2. FORBEARANCE AGREEMENT
If you don’t qualify for a loan modification, then the Forbearance Agreement may be better for you. The Forbearance Agreement is a worked out agreement with the bank. Here is how a forbearance agreement works. The bank will ask for attorney fees and then approximately 40% to 50% of the back payments. The remaining back payments will be equally divided between the next 6 to 12 payments, raising your monthly payment for that 6 to 12 month time. At that time, the payments will return to their former lower payments.
Remember these 2 important points:
1. 90% of homeowners fall out of their forbearance agreement in the first 2 to 3 months because of failure to pay.
2. Just because you worked out a deal with the bank, doesn’t mean you’re out of foreclosure. You are still in foreclosure until your increased payments are made. Then and only then, will you receive a foreclosure withdrawal letter from the bank, stating your loan is current. In the meantime, the bank will keep extending the foreclosure sale date every month.
3. REFINANCE YOUR MORTGAGE
It is impossible to refinance your mortgage if have been late on payments or in foreclosure. However, sometimes the mortgage broker is not completely honest. They might charge you appraisal fees, loan fees, and broker fees before letting you know that you do not qualify.
4. DEED IN LIEU OF FORECLOSURE
The deed in lieu of foreclosure is when you give ownership of your home and deed it back to the bank. The bank will always accept this. However, it is not a good option for you. In most cases, the bank will place a foreclosure on your credit and you could end up with a 1099-C sent to the IRS for additional income, if the bank sells the property for less than what you owe.
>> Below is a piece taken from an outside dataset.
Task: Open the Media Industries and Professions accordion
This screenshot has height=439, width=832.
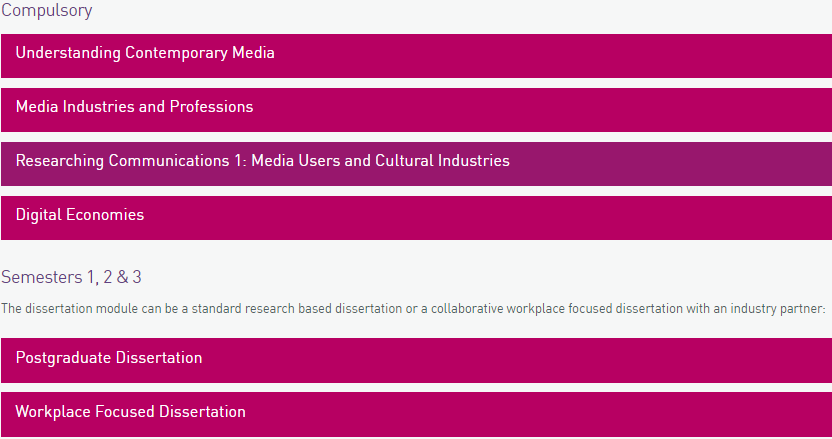Action: tap(416, 109)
5. SELL YOUR HOME TO A REAL ESTATE AGENT
Remember, you have to disclose to your listing agent that you are behind in payments or in foreclosure. Even if your listing agent got a contract on your house today, it will take 30 to 45 days to close in most cases. If your foreclosure date is before that, then this will not be an option for you. Listing your home with an agent right now may not be an option, unless you’re willing to sell it well below market value. Even at below market value, it will still take 30 day to close.
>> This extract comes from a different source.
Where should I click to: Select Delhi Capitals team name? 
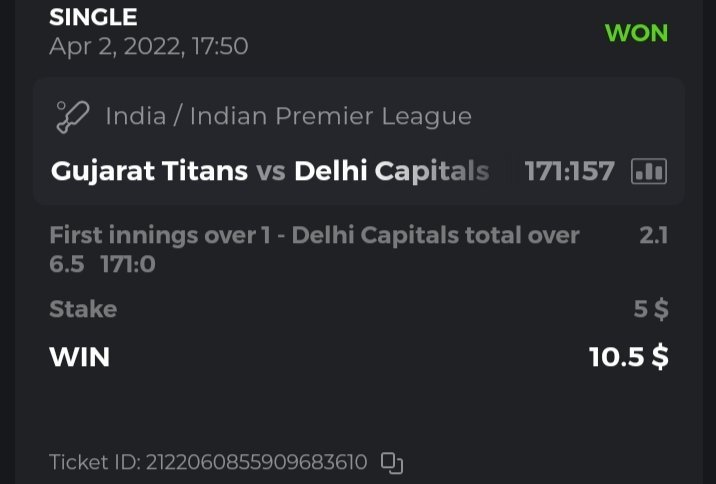tap(391, 171)
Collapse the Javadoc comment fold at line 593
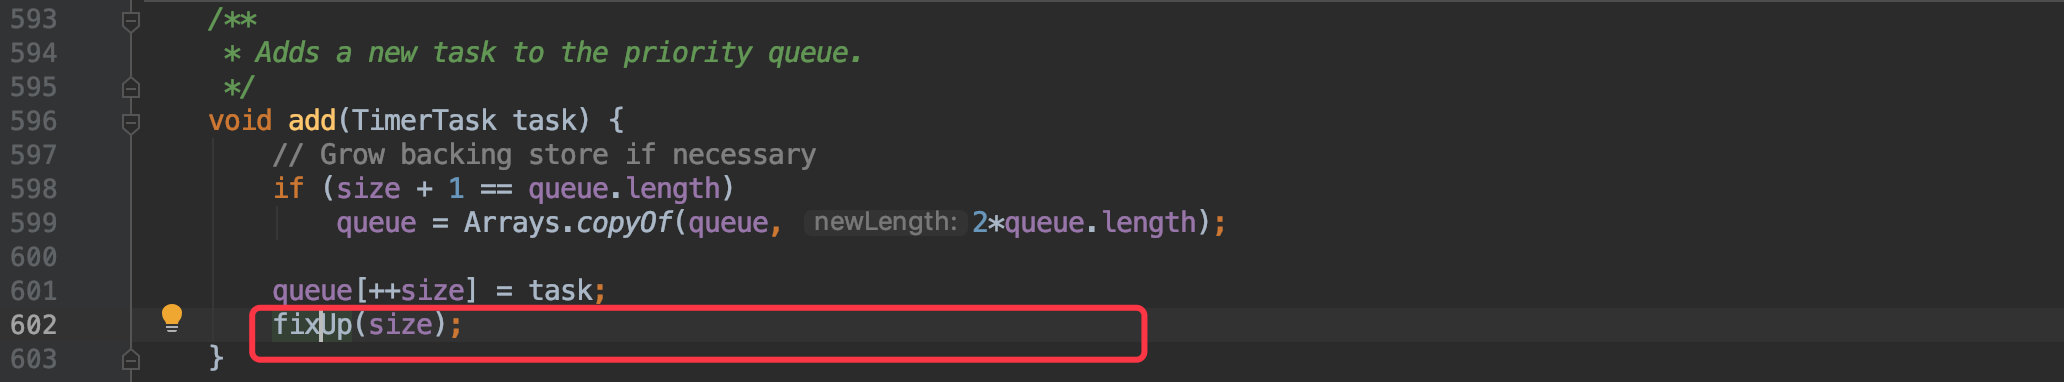The width and height of the screenshot is (2064, 382). 130,20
Sometimes, realtors can be helpful they will come to you and say they have a buyer for your home. If they say this, it is okay to give them a 24-hour listing. You give them the 24-hour listing so that they can bring the buyer by that they have promised you. This is the safest way for you to not be tied up in a long-term listing.
Overall, you need to be careful.
Make sure that everyone you work with puts everything in writing, including a way you could get out of the contract without any further damage to you or your situation.
6. SELL YOUR HOME TO A CASH BUYER
This could be one of your best options. We will buy your home outright. We will buy your home from you, pay off the balance and all late back payments, place cash in your hands and relieve you from your dilemma.
7. SELL YOUR HOME SUBJECT TO
This is another great option. You, the homeowner, will convey the property to the investor by Warranty Deed. In exchange, the investor will pay all of your late payments to make the mortgage current. They will make the monthly mortgage payments until the property is sold or refinanced, whichever comes first. Then, they will file the deed at the courthouse to protect the their interests and yours. They will pay you an agreed-upon amount of money when the property is deeded over to them and pick a date for you to vacate the premises. The objective of this method is for someone to take over the existing loans, bring the payments current, keep them current for the length of the agreement, and therefore relieving you of the monthly debt.
The longer the payments are made for you, the better your credit will become. In every option, including this one, make sure that all parties involved are made aware of the details in this transaction. Remember, your name will remain on the mortgage and the buyer will be making the mortgage payments on your behalf.
8. DO NOTHING AND LOSE YOUR HOME
This does not sound like an option however, we must present all options to you. In a foreclosure, your home will end up at a local option. Shortly after your home is sold at the auction, a Sheriff Deputy will show up to your house to remove you, your family, and all your belongings to the curb. A foreclosure is essentially dropping an atomic bomb on your credit. This hit to your credit will most likely disqualify you from acquiring new credit cards, possibly getting a new job, a new car, purchasing another home, and even renting an apartment. A foreclosure will remain on your credit for 7 to 10 years.